31.5.06

Des rédacs où il fait bon vivre

Un commentaire au dernier envoi (avec le lien qui l'accompagne vers un papier d'anciens du CFJ) rappelle en incidente que faire du meilleur journalisme, ce n'est pas seulement faire du journalisme. C'est aussi considérer les journalistes comme ce qu'ils sont, des salariés - tout simplement des personnes ayant droit de la part des entreprises qui les emploient à un traitement sinon juste, du moins compréhensible, lisible.

Les CDD à répétition, les statuts mi-stage mi-pige, en un mot la précarité, tout cela génère de l'incertitude et des frustrations, le contraire de la motivation qui fait les meilleures enquêtes, les meilleurs papiers.
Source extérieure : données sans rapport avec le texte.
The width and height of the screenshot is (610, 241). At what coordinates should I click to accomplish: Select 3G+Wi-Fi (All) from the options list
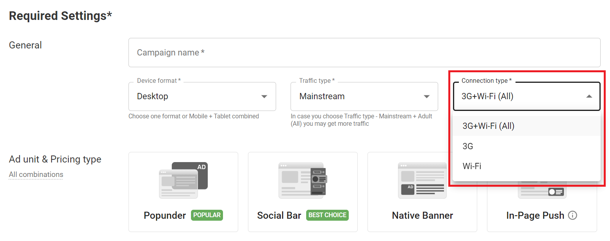(x=488, y=126)
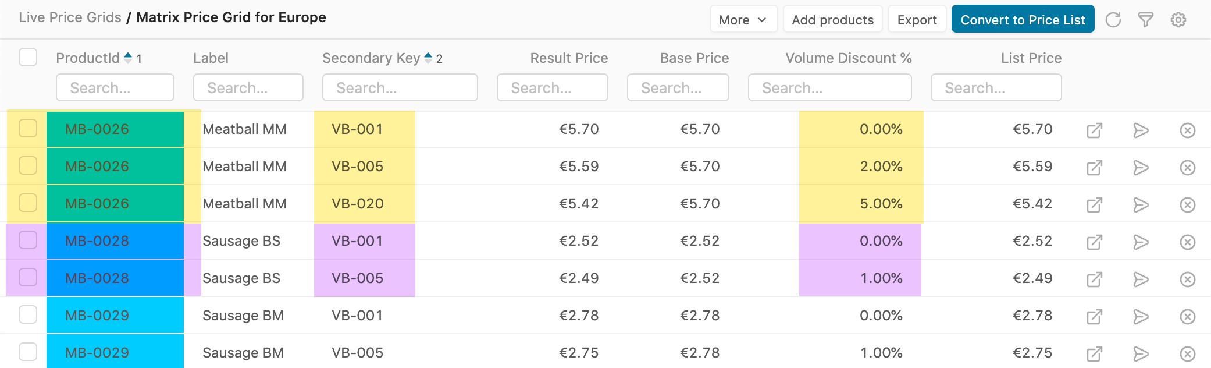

Sûr que les rédactions seraient bien inspirées d'appliquer les meilleures pratiques au point de viser elles aussi le statut d'entreprises "où il fait bon vivre".

D'un autre côté, cela suppose que les journalistes eux-mêmes acceptent de s'inscrire dans ces pratiques. Ce qui signifie admettre le cadre dans lequel ils travaillent - l'entreprise en général - et ses objectifs - notamment celui de gagner de l'argent.

Il ne s'agit pas là pour les journalistes de renoncer à leur nécessaire indépendance, mais de la concentrer là où elle est utile: sortir de meilleures infos, coller au plus près à la réalité de la société et satisfaire au mieux sa curiosité.